The church’s Benevolence Fund, similar to a compassion fund, has actually seen a rise in contributions.
“We’re seeing some increased giving for that fund because people are aware these are harder times. It’s remarkable,” he said, describing a parishioner attitude that remains aware of the hurting of others. “We begin to see heroes rise up. ... I think it’s a phenomenon that’s not just in our church. It’s an opportunity for us to show what we’re really made of.”
Mayovsky said his Catholic flock has committed in baptisms to witness, live out their faith and share their gifts. He, too, said giving has increased, not diminished, and he doesn’t expect a decline in the near future.
“As a pastor and as a person of faith, to me there shouldn’t be any (decrease). Nothing should stop a person’s commitment to be a steward of their time, talents and treasure,” he said. “God truly does provide for all of our needs. My parishioners are very generous people and I’m expecting to see that generosity continue even through tough economic times.”
In South Kitsap, at least one church is making sure that the next generation keeps generosity alive, as well.
Maria S. Murphee, a pastoral assistant who run the youth group at St. Gabriel’s Church in Port Orchard, said 28 teenagers in grades 7th-12th participated in the church’s recent Make a Difference Day, which connects the kids with local organizations to learn what their ten most-needed items are and help collect them.
“At St. Vincent de Paul, their greatest needs are for diapers, gloves, hats and toiletry items,” Murphee said, explaining that the youth group won’t necessarily help a needy family directly, but they “will be part of the chain that’s helping.”
Once the teens have the lists of needs, they distribute them to parishioners at St. Gabriel’s and its sister parish, Prince of Peace in Belfair, and encourage them to pick up a few extra items as they do their regular shopping.
This year, Murphee said the group collected 1,400 diapers, 76 pairs each of gloved and socks, 34 tubes of toothpaste, and numerous bottles of shampoo and other toiletries. Along with the items for St. Vincent’s, Murphee said the group collected lots of food items — three carloads worth — to restock the church’s “care and share” pantry.

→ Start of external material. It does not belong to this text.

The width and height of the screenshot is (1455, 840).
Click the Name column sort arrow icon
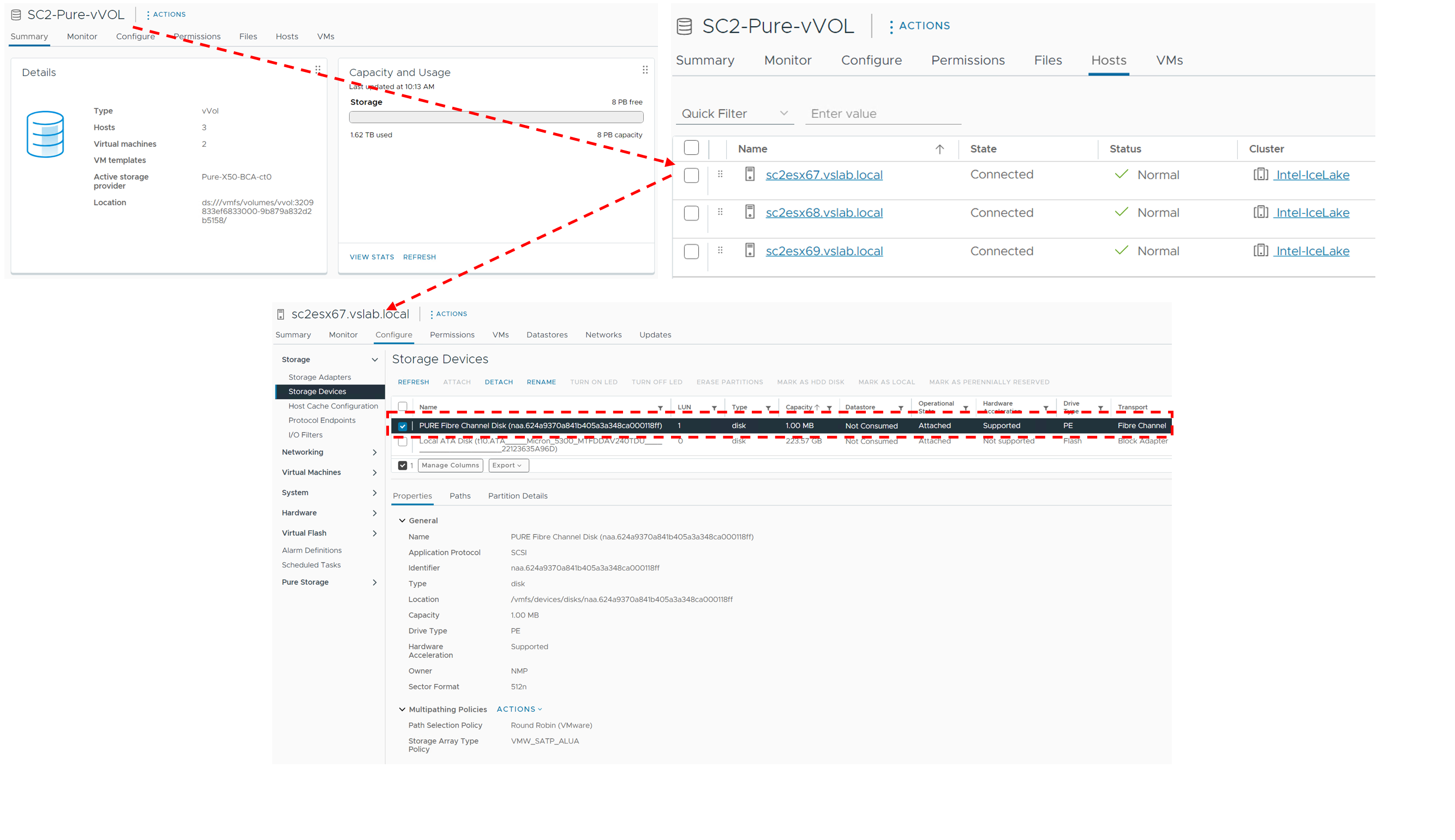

After the event, Murphree said she hoped the spirit of helping will stay with the group for years to come.
“If you start thinking about (others in need) when you’re younger, it always has meaning because you made the connection early on,” she said. “And, if expose (young people) to all sorts of different ways to serve others, something is going to click with them. You can’t expect that everyone’s going to want to work at a food bank or hospital, but the more things they know about, the greater chance they have for finding a passion.”
According to Religioustolerance.org, 53 percent of Americans consider religion to be very important in their lives, though the site also reports confidence in religious institutions has hit an all-time low.
Montagne said reports of doom and gloom tend to stick in people’s minds, and create confusion between needs and wants. He noted the Great Depression and the Dust Bowl, trying moments in America’s 20th century.
“That was horrible,” he said. “We’re not even close to something like that.”
Still, “I’m not saying there aren’t tough times,” he explained. “I just think that we can often be manipulated.”
To individuals, Fontenot offered a formula for financial help.
“When there’s a time when you are not sure about finances, it’s really a good time to ask God to help you,” he said. “That’s the best thing to keep things going in the right direction.”